On Thu, Mar 6, 2014 at 1:34 PM, Michael Conrad <[email protected]>wrote:

> I know this borders on bike-shedding, but if you really want to run
> something exactly 60 times per elapsed minute you need to compare calls to
> clock_gettime(CLOCK_MONOTONIC).  Nothing else will work reliably in all
> cases, and certainly not signals.  (if the system is lagged significantly,
> two signals can be merged into one)
>
> I'm not aware of any way to call clock_gettime from a shell script, but
> Perl can do it.  If you don't have perl and you still want it to be a
> script for ease-of-maintenance, I would recommend:
>
>   1. write a very small C program that calls clock_gettime() for an
> initial timestamp, writes "\n" on STDOUT, increment timestamp by exactly 1
> second, calls clock_gettime(), and then usleep()s for the difference
> between clock_gettime and timestamp, if greater than 0.
>
>   2. write a script that performs "./c_prog | while read; do something();
> done"
>
> No special file descriptors, process IDs, signals or other mess, and
> guaranteed one iteration of the script per every elapsed second (but no
> guarantee that the execution occurs during that second.  Linux isn't
> realtime, afterall)
>
> -Mike
>
>
> On 3/6/2014 9:25 AM, Yan Seiner wrote:
>
>>
>> On 03/05/2014 10:49 PM, Harald Becker wrote:
>>
>>> Hi Yan !
>>>
>>> On 05-03-2014 09:14 Yan Seiner <[email protected]> wrote:
>>>
>>>> I am trying to run a script every second.
>>>>
>>> Beside what Laurent told about using sleep, etc.
>>>
>>>  first script (the one that does the work)
>>>>
>>>> trap 'update' HUP
>>>> mknod /tmp/dummyfifo p
>>>> while true; do
>>>>      read < /tmp/dummyfifo > /dev/null 2>&1
>>>> done
>>>> The problem is that the 'read' generates a
>>>> /usr/bin/update: line 1: can't open /tmp/dummyfifo: Interrupted
>>>> system call
>>>>
>>> The reason for this is you create your pipe once, but open it
>>> again at every iteration of the loop.
>>>
>>> Try the following:
>>>
>>> mknod /tmp/dummyfifo p
>>> exec 0</tmp/dummyfifo 1>/dev/null 2>&1
>>> while true; do
>>>     read
>>> done
>>>
>>> This opens the fifo once and assigns it for stdin.
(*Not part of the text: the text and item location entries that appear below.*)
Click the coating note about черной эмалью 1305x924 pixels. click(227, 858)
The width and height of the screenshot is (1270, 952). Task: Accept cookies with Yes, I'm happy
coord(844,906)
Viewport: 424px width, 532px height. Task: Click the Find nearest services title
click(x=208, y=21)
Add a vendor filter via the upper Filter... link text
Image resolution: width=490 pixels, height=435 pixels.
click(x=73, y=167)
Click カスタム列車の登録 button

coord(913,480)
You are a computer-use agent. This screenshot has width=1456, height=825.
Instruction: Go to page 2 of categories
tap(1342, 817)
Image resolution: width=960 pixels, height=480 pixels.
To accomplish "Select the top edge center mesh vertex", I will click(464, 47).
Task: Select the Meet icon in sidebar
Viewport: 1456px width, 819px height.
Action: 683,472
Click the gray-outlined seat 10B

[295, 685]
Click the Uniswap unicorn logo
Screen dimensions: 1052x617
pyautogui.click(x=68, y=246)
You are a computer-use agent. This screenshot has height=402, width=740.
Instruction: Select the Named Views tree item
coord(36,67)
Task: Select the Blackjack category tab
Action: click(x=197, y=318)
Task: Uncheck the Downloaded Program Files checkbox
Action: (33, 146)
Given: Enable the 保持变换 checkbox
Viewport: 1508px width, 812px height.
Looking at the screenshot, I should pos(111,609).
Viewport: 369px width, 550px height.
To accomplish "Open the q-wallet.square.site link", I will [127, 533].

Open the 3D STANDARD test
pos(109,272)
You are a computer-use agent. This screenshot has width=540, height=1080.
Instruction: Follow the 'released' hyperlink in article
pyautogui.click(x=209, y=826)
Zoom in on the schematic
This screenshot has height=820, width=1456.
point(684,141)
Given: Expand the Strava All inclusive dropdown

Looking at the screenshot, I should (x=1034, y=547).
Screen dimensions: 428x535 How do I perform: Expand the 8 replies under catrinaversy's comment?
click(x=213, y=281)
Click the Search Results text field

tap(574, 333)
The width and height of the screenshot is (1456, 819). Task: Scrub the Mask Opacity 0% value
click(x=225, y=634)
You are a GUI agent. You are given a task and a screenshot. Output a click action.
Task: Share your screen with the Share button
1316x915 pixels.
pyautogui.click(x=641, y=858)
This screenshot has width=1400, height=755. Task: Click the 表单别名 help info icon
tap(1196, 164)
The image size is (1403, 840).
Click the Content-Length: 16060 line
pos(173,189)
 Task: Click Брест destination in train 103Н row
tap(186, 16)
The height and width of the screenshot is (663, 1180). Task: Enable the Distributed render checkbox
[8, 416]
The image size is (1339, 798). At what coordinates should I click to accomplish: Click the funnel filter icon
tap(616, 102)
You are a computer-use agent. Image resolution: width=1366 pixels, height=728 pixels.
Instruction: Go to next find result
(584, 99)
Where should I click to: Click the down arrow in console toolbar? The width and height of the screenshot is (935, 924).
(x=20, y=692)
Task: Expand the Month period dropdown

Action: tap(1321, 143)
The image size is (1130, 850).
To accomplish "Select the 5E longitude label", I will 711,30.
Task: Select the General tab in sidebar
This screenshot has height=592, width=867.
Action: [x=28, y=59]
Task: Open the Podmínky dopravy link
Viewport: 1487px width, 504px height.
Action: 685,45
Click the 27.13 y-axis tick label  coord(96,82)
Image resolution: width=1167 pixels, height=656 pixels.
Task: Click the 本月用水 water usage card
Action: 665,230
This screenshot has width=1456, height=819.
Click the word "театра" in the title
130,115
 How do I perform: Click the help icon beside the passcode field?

After that it
>>> stays open until the first script is terminated in any way.
>>>
>>> In addition stdout *AND* stderr are redirected to /dev/null for
>>> all following commands in the script, so you need to redirect to
>>> any file or tty when you want do display something.
>>>
>>
>> Thanks!
>>
>> I like it.  My solution leaves 'cat' processes behind if the script gets
>> killed.  Usually not a problem since it's only invoked at boot.